--- DATASET RECORDS Enclosed Below ---

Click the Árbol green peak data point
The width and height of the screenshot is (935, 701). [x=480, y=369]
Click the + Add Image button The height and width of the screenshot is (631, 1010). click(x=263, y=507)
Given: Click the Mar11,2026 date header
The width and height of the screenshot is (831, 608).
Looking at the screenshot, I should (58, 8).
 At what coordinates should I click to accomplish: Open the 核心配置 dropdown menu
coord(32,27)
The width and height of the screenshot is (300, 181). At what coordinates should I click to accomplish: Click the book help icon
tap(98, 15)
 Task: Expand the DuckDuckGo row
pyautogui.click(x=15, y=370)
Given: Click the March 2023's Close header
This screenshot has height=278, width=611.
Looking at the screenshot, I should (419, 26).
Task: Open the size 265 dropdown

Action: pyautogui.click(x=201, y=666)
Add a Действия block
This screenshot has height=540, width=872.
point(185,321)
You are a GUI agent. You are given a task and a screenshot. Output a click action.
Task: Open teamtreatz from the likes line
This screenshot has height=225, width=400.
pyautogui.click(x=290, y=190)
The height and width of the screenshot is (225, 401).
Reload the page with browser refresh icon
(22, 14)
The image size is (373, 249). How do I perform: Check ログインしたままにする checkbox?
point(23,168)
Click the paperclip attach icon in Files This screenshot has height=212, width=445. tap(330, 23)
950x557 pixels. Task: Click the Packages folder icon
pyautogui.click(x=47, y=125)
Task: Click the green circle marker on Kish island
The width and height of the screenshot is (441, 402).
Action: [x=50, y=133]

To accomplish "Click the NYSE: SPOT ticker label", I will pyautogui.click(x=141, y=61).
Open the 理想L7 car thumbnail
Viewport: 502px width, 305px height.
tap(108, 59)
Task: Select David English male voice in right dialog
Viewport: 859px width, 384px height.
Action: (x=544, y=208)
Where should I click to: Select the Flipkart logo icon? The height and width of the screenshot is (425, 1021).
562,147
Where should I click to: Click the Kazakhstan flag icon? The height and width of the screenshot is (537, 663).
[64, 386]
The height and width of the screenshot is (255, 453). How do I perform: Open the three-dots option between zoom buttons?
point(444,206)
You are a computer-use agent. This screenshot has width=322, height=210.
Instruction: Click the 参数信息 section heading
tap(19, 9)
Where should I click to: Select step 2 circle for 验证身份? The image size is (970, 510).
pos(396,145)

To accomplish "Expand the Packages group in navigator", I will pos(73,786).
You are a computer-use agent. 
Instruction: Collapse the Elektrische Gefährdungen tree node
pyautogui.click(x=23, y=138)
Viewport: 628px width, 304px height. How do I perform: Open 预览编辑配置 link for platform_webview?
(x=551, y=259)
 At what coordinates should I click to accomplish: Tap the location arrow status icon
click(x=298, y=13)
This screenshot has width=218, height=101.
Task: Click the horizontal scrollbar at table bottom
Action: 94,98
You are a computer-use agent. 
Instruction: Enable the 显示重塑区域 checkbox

--- End of Enclosed DATASET RECORDS ---

— PROBLEM TO WORK ON —
Each entry must be set down exactly as it appears.

— TASK RESPONSE —
Click the Árbol green peak data point
The width and height of the screenshot is (935, 701). [x=480, y=369]
Click the + Add Image button The height and width of the screenshot is (631, 1010). click(x=263, y=507)
Given: Click the Mar11,2026 date header
The width and height of the screenshot is (831, 608).
Looking at the screenshot, I should (58, 8).
 At what coordinates should I click to accomplish: Open the 核心配置 dropdown menu
coord(32,27)
The width and height of the screenshot is (300, 181). At what coordinates should I click to accomplish: Click the book help icon
tap(98, 15)
 Task: Expand the DuckDuckGo row
pyautogui.click(x=15, y=370)
Given: Click the March 2023's Close header
This screenshot has height=278, width=611.
Looking at the screenshot, I should (419, 26).
Task: Open the size 265 dropdown

Action: pyautogui.click(x=201, y=666)
Add a Действия block
This screenshot has height=540, width=872.
point(185,321)
You are a GUI agent. You are given a task and a screenshot. Output a click action.
Task: Open teamtreatz from the likes line
This screenshot has height=225, width=400.
pyautogui.click(x=290, y=190)
The height and width of the screenshot is (225, 401).
Reload the page with browser refresh icon
(22, 14)
The image size is (373, 249). How do I perform: Check ログインしたままにする checkbox?
point(23,168)
Click the paperclip attach icon in Files This screenshot has height=212, width=445. tap(330, 23)
950x557 pixels. Task: Click the Packages folder icon
pyautogui.click(x=47, y=125)
Task: Click the green circle marker on Kish island
The width and height of the screenshot is (441, 402).
Action: [x=50, y=133]

To accomplish "Click the NYSE: SPOT ticker label", I will pyautogui.click(x=141, y=61).
Open the 理想L7 car thumbnail
Viewport: 502px width, 305px height.
tap(108, 59)
Task: Select David English male voice in right dialog
Viewport: 859px width, 384px height.
Action: (x=544, y=208)
Where should I click to: Select the Flipkart logo icon? The height and width of the screenshot is (425, 1021).
562,147
Where should I click to: Click the Kazakhstan flag icon? The height and width of the screenshot is (537, 663).
[64, 386]
The height and width of the screenshot is (255, 453). How do I perform: Open the three-dots option between zoom buttons?
point(444,206)
You are a computer-use agent. This screenshot has width=322, height=210.
Instruction: Click the 参数信息 section heading
tap(19, 9)
Where should I click to: Select step 2 circle for 验证身份? The image size is (970, 510).
pos(396,145)

To accomplish "Expand the Packages group in navigator", I will pos(73,786).
You are a computer-use agent. 
Instruction: Collapse the Elektrische Gefährdungen tree node
pyautogui.click(x=23, y=138)
Viewport: 628px width, 304px height. How do I perform: Open 预览编辑配置 link for platform_webview?
(x=551, y=259)
 At what coordinates should I click to accomplish: Tap the location arrow status icon
click(x=298, y=13)
This screenshot has width=218, height=101.
Task: Click the horizontal scrollbar at table bottom
Action: 94,98
You are a computer-use agent. 
Instruction: Enable the 显示重塑区域 checkbox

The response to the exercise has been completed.